══ Textauszug

Sieht die Klasse Person programmiertechnisch jetzt besser aus ? Bin über jede Hilfe dankbar.



Vielen Dank
Gruß


----------



## flashray (11. April 2006)

Hallo,

es gefällt mir nicht so ganz.    Das wird schon.    Bin a noch Anfänger!  

Ich hatte dir gesagt die Methode bearbeiteteAufgabe() benötigt zum Aufruf zwei Argumente. Ich kann unten keine sehen. Die Klammer ist Leer.
getMaxPukte() ist eine Methode der Klasse Aufgabe. Du kannst sie in einer anderen Klasse so wie hier nicht verwenden.

════
══ Bereitgestellte Daten

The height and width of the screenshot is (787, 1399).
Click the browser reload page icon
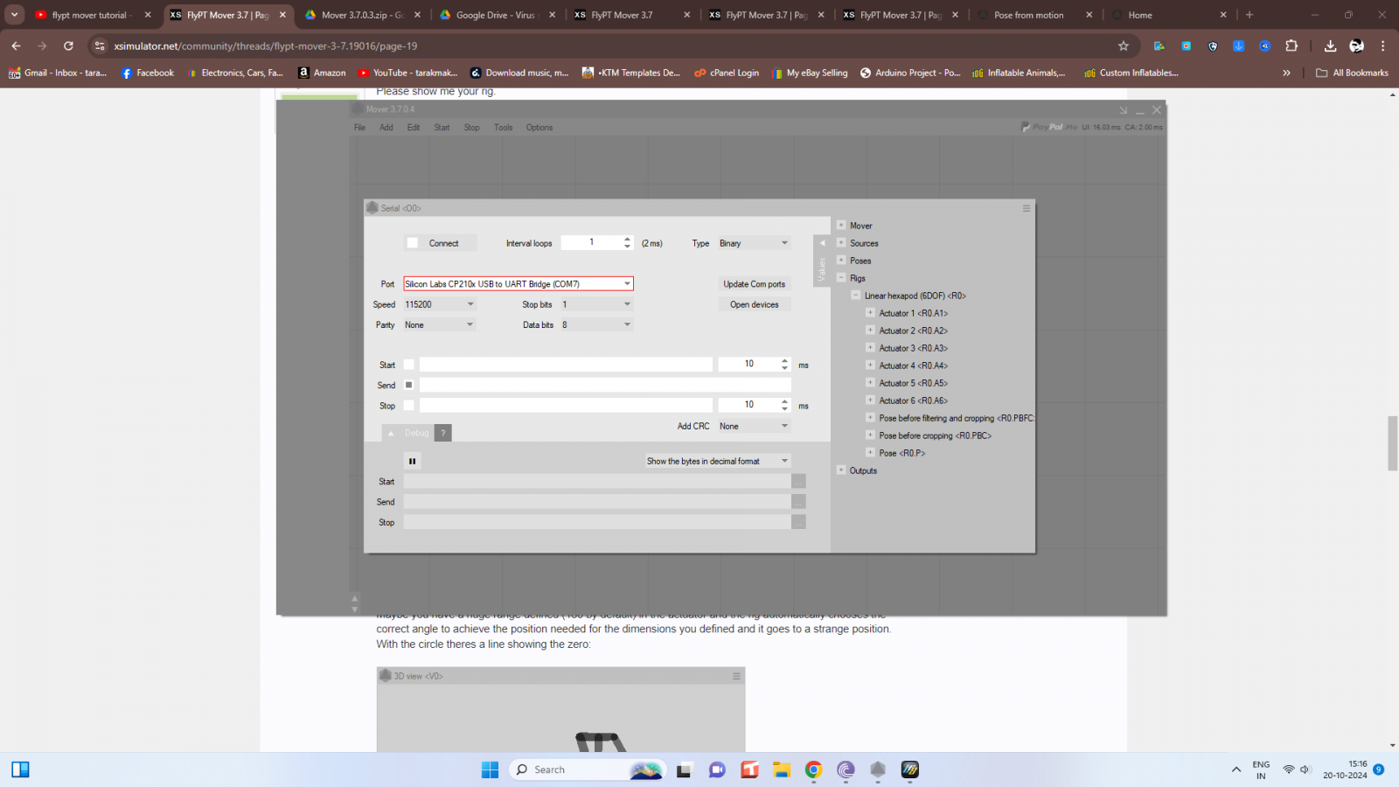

════

## Aufgaben
**1.** Wie viele Argumente braucht die Methode bearbeiteteAufgabe() laut dem Textauszug zum Aufruf?
**2.** Schreibe den Textauszug zur Klasse Person weiter.
Die Daten braucht man hier nicht.

## Lösungen
**1.** Zwei Argumente.

**2.**
1.Du erstellst zuerst ein Objekt der Klasse Aufgabe:
Aufgabe aufgabe1 = new Aufgabe();
2. Du rufst die Methode mit dem neuen Objekt auf
aufgabe1.getMaxPunkte();

Du möchtest sie aber unten ohne Objekt aufrufen. Das geht nicht!

Lies dir mal bitte folgendes Kapitel der Java Insel durch um die Zusammenhänge von Klasse, Methode, Variable, Objekt, Aufrufe zu verstehen.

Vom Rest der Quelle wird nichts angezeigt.